• **EXERCISE SET**:
A - Return the stretch of the STB annotation pipeline text from "Step 3: Identify" through "et al (2017).", copied word for word.
B - Extend the STB annotation pipeline text past its final sentence.

• **EXTRACT**:
--------
Pipeline for STB Annotation Steps 1-7 (figure 2):

Annotation Pipeline
Figure 2:Illustration of Pipeline for annotation

Step 1: Identifying STB sequences-

 Every genome was processed using the web server application BAGEL4 to identify STB bacteriocin sequences. Amino Acid (AA) STB sequences and immunity proteins were identified via BAGEL4 and will be extracted and saved in Genious Prime and on the 2 TB hard drive. Next, each genome is blasted against a list of model and previously extracted catalytic domains and immunity proteins using the Genious Prime NCBI BLAST plug in to BLAST against each STB sequence. Settings are adjusted to retrieve sequences that are 50% or more identical for the catalytic domain, and 30% or more identical with the immunity protein to confirm BAGEL4 results and to identify STBs not detected by BAGEL4 (a common problem that occurs with some genomes that were previously annotated before deposited in NCBI). Each STB match is then extracted and stored into Genious prime and on the 2TB hard drive. Due to the prior research done by Martin Ghequire’s lab (Ghequire & De Mot, 2014) (Ghequire & Öztürk, 2018) (Ghequire, Swings, Michiels, Buchanan, & De Mot, 2018), STBs that are identified as PaeM (in BAGEL4) and/or extracted with the Genious Prime NCBI BLAST plug in that are 70% identical with the catalytic domain sequences listed as M will be identified as syringacin M and will be considered well characterized.  All the other sequences that are extracted will continue to be processed for STB characterization and naming.

Step 2: Identify receptor binding, translocation, catalytic/killing, and immunity protein domains-

Every sequence will be annotated using the Genious plug in for Interpro scan to identify any conserved protein domains, disordered regions, and coiled coils. Receptor binding domain sequences will be identified starting from the first amino acid through the coiled coil region (the coiled coil region is a well-documented characteristic for receptor and/or translocator binding both at the beginning and at the end of a receptor binding domain) or it will be identified by the start of an identified conserved domain translocation region if interproscan was unable to identify a coiled coil region 100AA+ into the sequence. Translocation domain is identified by the identification of a conserved translocation domain region via interproscan or will start where the receptor binding domain ends and end at the start of the catalytic domain. Catalytic domain is identified by conserved protein domains found by interproscan or will start at the end of an identified translocation domain and the end of the bacteriocin sequence. Immunity proteins are identified by BAGEL 4 and NCBI BLAST when identifying STB sequences in the previous step.

Step 3: Identify putative DPY motifs, tolB boxes, and TonB boxes-

DPY motif: The DPY motif was identified by using the Genious Prime “find motif” function with the input D[X5]P[X8-X9]Y against each uncharacterized sequence. DPY motifs found in ecoli are D[X5]P[X8]Y and were described by Sharp et al., 2017. However, after reviewing STBs of in P. syringae STBs, I found they occasionally have an extra AA between P and Y and adjusted the motif to reflect that observation. The motifs were described by Sharp et al (2017).  

TolB box: TolB boxes were identified using the Genious prime “find motif” function with the inputs DGTXWSSE and G[X4]GW[X6]W based on motifs described in Zhang et. Al, 2009.
--------
• **PROVIDED DATA**:
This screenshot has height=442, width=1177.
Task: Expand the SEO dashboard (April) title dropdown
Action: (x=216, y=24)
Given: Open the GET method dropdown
--------
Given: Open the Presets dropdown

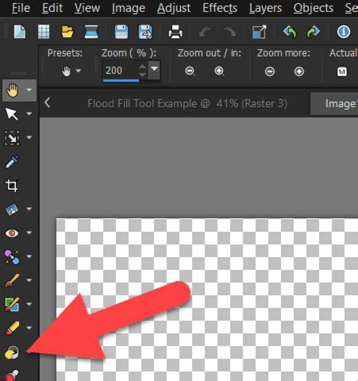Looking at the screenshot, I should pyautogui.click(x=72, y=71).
--------
• **TASK-BY-TASK RESULTS**:
A -
Step 3: Identify putative DPY motifs, tolB boxes, and TonB boxes-

DPY motif: The DPY motif was identified by using the Genious Prime “find motif” function with the input D[X5]P[X8-X9]Y against each uncharacterized sequence. DPY motifs found in ecoli are D[X5]P[X8]Y and were described by Sharp et al., 2017. However, after reviewing STBs of in P. syringae STBs, I found they occasionally have an extra AA between P and Y and adjusted the motif to reflect that observation. The motifs were described by Sharp et al (2017).

B -
TonB box: Multiple sequence alignments were made using Blosum62 global alignment of the first 60 amino acid bacteriocin sequences in geneious and the model TonB sequences. Putative TonB boxes identified will be identified as the 10AA sequence that is identified by overlapping sections of the alignment. 

Step 4: Make ML phylogenies with each catalytic, translocation, and immunity protein domain and identify clades that share atleast 70% homology-

Multiple sequence alignments will be made using Blosum62 global alignment of amino acid sequences in geneious. Phlogenetic trees will be constructed using PhyMLwith a Le Gascuel substitution model, and branch support calculated with 1000 bootstrap replicates, optimizing for topology, length, and rate. Clades where all members are 70% or more identical will be considered as one individual domain and given a temporary clade identification number (CIN) starting with a letter that corresponds to domain type for naming and architecture identification. (e.g. C4 = catalytic domain clade 4, T2 = Translocation Domain clade 2). Preliminary data for this step can be viewed in Preliminary figure 2 and 3 on pages 20 and 21.

Step 5: Identify domain architecture, arrangement of domains, of each sequence-

Domain architecture or the arrangement of the domains for each bacteriocin is identified by recording the CINs for each of the receptor binding, translocation, and catalytic domains. (e.g. R2, T1, C4).

Step 6: Rename catalytic CIN domains based on closest homology to model catalytic domains-

Each catalytic CIN will be given a new name that corresponds with it’s homology to model catalytic domains except syringacin M. Homology will be determined by performing Blosum62 pairwise local alignments using the Smith-Waterman algorithm of member of a CIN with every model catalytic domain listed in table 3 except syringacin M. The catalytic domain that shares the most homology with all the members will become the Model Catalytic Domain Homology (MCDH) and replace the CIN. (e.g. C1=E9, C2=S2, C3=E8).

Step 7: Final name assignment-

Last, final names are assigned first based off of the MCDH. Then finally determined by the architecture of the domains. For example, if two E8 MCDH contain different translocation domain CINs, then one will be Named Syringacin E8a and the other Syringacin E8b.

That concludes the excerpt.